The Triple Crown just needed a racehorse who could take one of the hardest things we ask a young horse to do and make it look easy.

American Pharoah completed the 1 1/2-mile race in 2:26.65, and he did it by going to the lead and reeling off steady :24 quarters, running the first half in :48.31, the first six furlongs in 1:13.41, and the first mile in 1:37.99:

The incremental times for the 2015 Belmont Stakes
DRF incremental times above. View the official Equibase chart (PDF).

He was never pushed, never threatened. Materiality, tasked with keeping the 3-5 favorite honest on the front, was out of contention before the mile. Frosted looked like a challenger at the top of the stretch — for a stride. American Pharoah gave him no ground. He was going to get away with it all.

“I’m telling you,” said jockey Victor Espinoza afterwards, “in the first turn it was the best feeling I’ve ever had.” Watch the replay:

The 12th Triple Crown winner was given a Beyer speed figure of 105 for the Belmont Stakes. TimeformUS gave him a speed figure of 128. His figures are as consistent as his fractions — American Pharoah’s Preakness and Kentucky Derby Beyers were 102 and 105, his TFUS numbers 125 and 127.

Trainer Bob Baffert reported on Sunday morning that American Pharoah came out of the Belmont in good shape. “Looking at the horse today, he looked pretty darn good for a horse that just ran a mile and a half,” said Baffert. “He’s a tough horse. Today he looked like he could run back in three weeks.”

Per the NYRA press office notes, the plan is for the colt to race again:

“After we freshen him up, we have options,” said Baffert, who mentioned the Grade 1 Haskell Invitational at Monmouth, the Grade 2 Jim Dandy and the Grade 1 Travers Stakes at Saratoga Race Course, and a “little race” at Del Mar, most likely the Grade 1 Pacific Classic.

Jay Privman explains why he believes the Pacific Classic is likely: “it would certainly be an endorsement by Zayat of the return to dirt at Del Mar to run there this summer, and there’s no bigger ‘get’ right now than American Pharoah, who — remember — hasn’t raced in California this year. Yet.”

The Breeders’ Cup Classic at Keeneland is the goal for his final career start.

Recaps! Tim Layden recounts the Belmont Stakes and the weeks before, when the word chingon became code for the confidence of the American Pharoah campJoe Drape captures the moment the Triple Crown became real to the 90,000 at Belmont ParkBrendan Prunty writes about the build-up.

More recaps and reactions are bookmarked on this page; I’ll be adding to it.

Belmont Stakes Day 2015

There’s only one question today: Can American Pharoah win the Triple Crown?

The numbers are in his favor, Gary West writes:

The 11 Triple Crown winners emerged from crops that averaged 10,922 foals.
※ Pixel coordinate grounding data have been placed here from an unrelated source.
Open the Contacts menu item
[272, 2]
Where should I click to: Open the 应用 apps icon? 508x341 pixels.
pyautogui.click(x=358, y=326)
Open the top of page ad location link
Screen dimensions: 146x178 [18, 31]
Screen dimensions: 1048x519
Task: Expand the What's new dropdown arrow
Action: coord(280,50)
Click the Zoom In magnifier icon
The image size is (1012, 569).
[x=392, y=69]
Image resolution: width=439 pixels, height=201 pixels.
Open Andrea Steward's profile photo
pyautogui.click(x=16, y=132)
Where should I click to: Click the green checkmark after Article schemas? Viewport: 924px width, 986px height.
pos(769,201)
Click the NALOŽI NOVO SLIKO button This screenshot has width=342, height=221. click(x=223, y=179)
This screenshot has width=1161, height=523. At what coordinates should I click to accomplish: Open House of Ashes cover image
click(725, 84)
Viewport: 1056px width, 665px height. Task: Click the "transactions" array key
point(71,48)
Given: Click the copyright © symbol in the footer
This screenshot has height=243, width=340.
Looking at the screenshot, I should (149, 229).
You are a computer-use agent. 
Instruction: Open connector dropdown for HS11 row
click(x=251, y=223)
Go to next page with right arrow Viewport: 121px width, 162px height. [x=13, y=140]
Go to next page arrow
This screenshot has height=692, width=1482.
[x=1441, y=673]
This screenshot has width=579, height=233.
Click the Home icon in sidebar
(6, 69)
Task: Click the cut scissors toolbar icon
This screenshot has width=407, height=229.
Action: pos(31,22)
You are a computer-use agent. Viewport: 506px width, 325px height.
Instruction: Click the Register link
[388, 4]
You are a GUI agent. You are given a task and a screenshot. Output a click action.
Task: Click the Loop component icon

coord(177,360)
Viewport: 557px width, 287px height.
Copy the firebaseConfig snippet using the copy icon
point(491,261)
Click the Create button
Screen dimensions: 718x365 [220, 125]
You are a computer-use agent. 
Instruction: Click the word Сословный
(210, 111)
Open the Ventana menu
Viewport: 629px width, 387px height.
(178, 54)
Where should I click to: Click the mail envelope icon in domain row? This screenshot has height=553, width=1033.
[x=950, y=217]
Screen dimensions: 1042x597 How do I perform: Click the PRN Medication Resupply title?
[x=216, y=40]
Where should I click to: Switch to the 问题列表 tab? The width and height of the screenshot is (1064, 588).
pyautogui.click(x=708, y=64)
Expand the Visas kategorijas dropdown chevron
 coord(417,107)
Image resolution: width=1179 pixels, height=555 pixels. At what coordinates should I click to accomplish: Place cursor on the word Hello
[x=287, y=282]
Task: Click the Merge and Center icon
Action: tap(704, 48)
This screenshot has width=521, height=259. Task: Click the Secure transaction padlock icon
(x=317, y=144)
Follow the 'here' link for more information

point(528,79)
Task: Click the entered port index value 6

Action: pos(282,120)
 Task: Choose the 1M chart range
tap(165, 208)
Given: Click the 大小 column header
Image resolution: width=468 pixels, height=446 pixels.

The 13 horses since 1978 whose bids failed in New York came from crops that averaged 36,418 foals, and among so many, nobody’s talent was so superior that he could overcome circumstances and vicissitudes, as well as rivals. In 1970, on the other hand, 24,361 racehorses were foaled, and one of them was Secretariat. In 1974, Seattle Slew was in a crop of 27,586; and in 1975, Affirmed in a crop of 28,271.

Steve Haskin says he fits the profile of a Triple Crown winner.

Jon White has 10 reasons he will win (and five concerns).

Seven are lining up against American Pharoah in the Belmont Stakes gate. If he wins, he’ll have defeated 31 challengers, one fewer than War Admiral in 1937.

Picks for the Belmont Stakes card are up on Hello Race Fans.

House Rule

Relevant Belmont Stakes-eve information on whip use via the New York Times:

In New York, the state issues a fine or penalty for excessive use of the whip. But since 2010, racing stewards have also enforced a house rule of no more than five strikes in succession, with a pause of two or three strides to see if the horse responds.

When a rider violates the rule, one of the tan wall phones in the jockeys’ locker room will ring, Dr. Hill said, and the call will go out: “Movies for Jockey A tomorrow” — meaning a violation was caught on film, and the jockey will be given a $500 fine that will go to a track-related charity.

Retired jockey and NYRA analyst Richard Migliore says he’d like to see a whip rule that goes beyond the soon-to-be implemented California guidelines: “one strike of the whip, then wait a few strides to see if the horse responds.”